**TASK INSTRUCTIONS**
#1 From the Tribunal bias submission, list every Tribunal Member named.
#2 Answer these questions from the Tribunal bias submission:
(a) What are the two grounds it gives for the apprehension of bias?
(b) What name does it give to the idea that one Member who may appear biased taints the findings of the other Members?
(c) Which applicant identifier appears unredacted?
#3 From the Tribunal bias submission, extract the part that opens with the words containing "Firstly, as the" and closes with "Mullin also sat on the Panel on [redacted].".
# Start of PAGE EXCERPT
We support the decision of the Tribunal to offer the above applicants new hearings with a reconstituted Tribunal. However, we submit that the hearing provided to [redacted] on [redacted] was affected by the apprehension of bias because of: (1) how the Tribunal was constituted; and (2) how the Tribunal elected to conduct the hearing. Each of these issues are outlined further below.
Firstly, as the Tribunal acknowledged, [redacted] hearing on [redacted] was affected by the apprehension of bias because Member Zelinka sat on his (pre-remittal) hearing on [redacted] and also sat on the Panel on [redacted]. You and Member Mullin also sat on the [redacted] Panel, which would have included discussions with Member Zelinka and yet you and Member Mullin also sat on the Panel on [redacted].
The Supreme Court decisions in the above cases make it clear that the way the Tribunal was constituted on [redacted] was insufficient to overcome the apprehension of bias. The presence of one Member on a Panel who may appear to be biased is sufficient to taint the findings of the other Members (the ‘rotten apple principle’). It follows therefore that, as Members Hearn-MacKinnon and Mullin collaborated with Member Zelinka in relation to the [redacted] hearing, their participation in the [redacted] hearing and the making of a RSD decision in relation to [redacted] is a breach of the bias rule.
Secondly, the Tribunal did not provide [redacted] with a new hearing but rather indicated that it intends to rely on material gathered from the tainted [redacted] hearing, including presumably, questions asked by Member Zelinka. This further compounds the conclusion that would be drawn by a fair-minded observer that the reconstituted Tribunal may be biased.
Consequently, on behalf of applicants [redacted] HFM045 and [redacted], please be advised that we do not consent to one or more Members who were present on earlier Panels sitting again on these reconstituted Panels, nor do we consent to material collected at the pre-reconstitution hearings being used in making our client’s refugee determination decisions. We submit that the hearing provided to [redacted] on [redacted] was affected by the apprehension of bias and the remaining hearings, if conducted in the same manner as set out above, will similarly be.” [sic]
“... Regarding [redacted].
# End of PAGE EXCERPT
# Start of GIVEN INFORMATION
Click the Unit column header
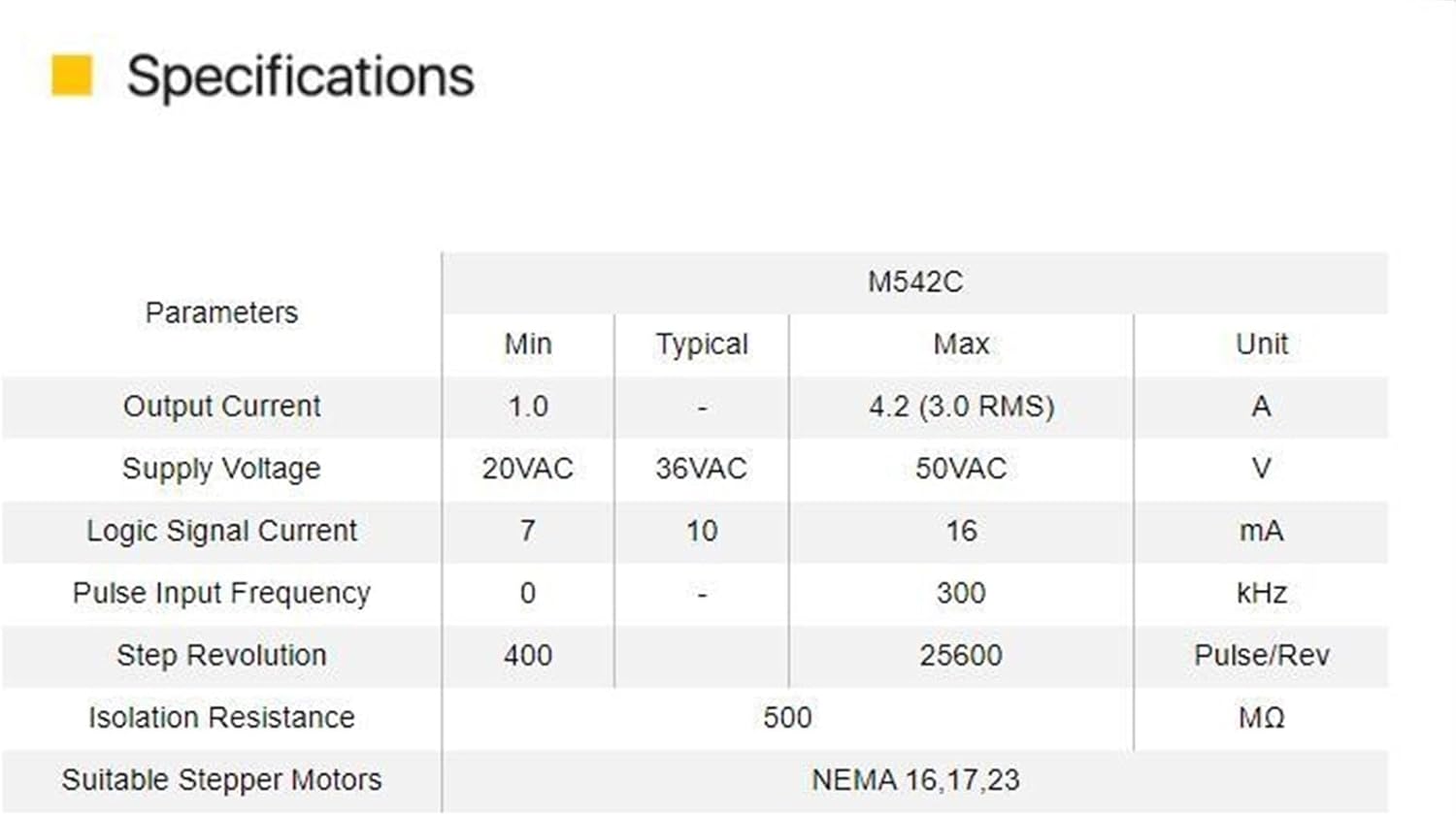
# End of GIVEN INFORMATION
# Start of GIVEN INFORMATION
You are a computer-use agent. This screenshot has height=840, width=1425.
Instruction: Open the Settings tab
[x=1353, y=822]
# End of GIVEN INFORMATION
**EXPECTED RESULTS**
#1
Member Zelinka
Member Mullin
Member Hearn-MacKinnon

#2
(a) How the Tribunal was constituted, and how the Tribunal elected to conduct the hearing.
(b) The "rotten apple principle."
(c) HFM045

#3
Firstly, as the Tribunal acknowledged, [redacted] hearing on [redacted] was affected by the apprehension of bias because Member Zelinka sat on his (pre-remittal) hearing on [redacted] and also sat on the Panel on [redacted]. You and Member Mullin also sat on the [redacted] Panel, which would have included discussions with Member Zelinka and yet you and Member Mullin also sat on the Panel on [redacted].